Item position entries:
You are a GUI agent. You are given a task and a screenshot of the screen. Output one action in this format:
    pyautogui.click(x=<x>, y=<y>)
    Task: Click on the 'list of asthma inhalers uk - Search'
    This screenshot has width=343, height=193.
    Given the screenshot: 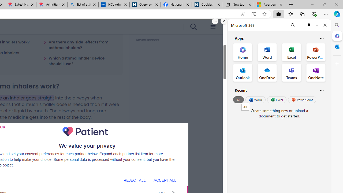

== INSTRUCTIONS TO FOLLOW ==
Format the lines of the entries as a numbered list, omitting blank lines and leaving the pictures out.

== SOLVED PROBLEM ==
1. You are a GUI agent. You are given a task and a screenshot of the screen. Output one action in this format:
2.     pyautogui.click(x=<x>, y=<y>)
3.     Task: Click on the 'list of asthma inhalers uk - Search'
4.     This screenshot has width=343, height=193.
5.     Given the screenshot: 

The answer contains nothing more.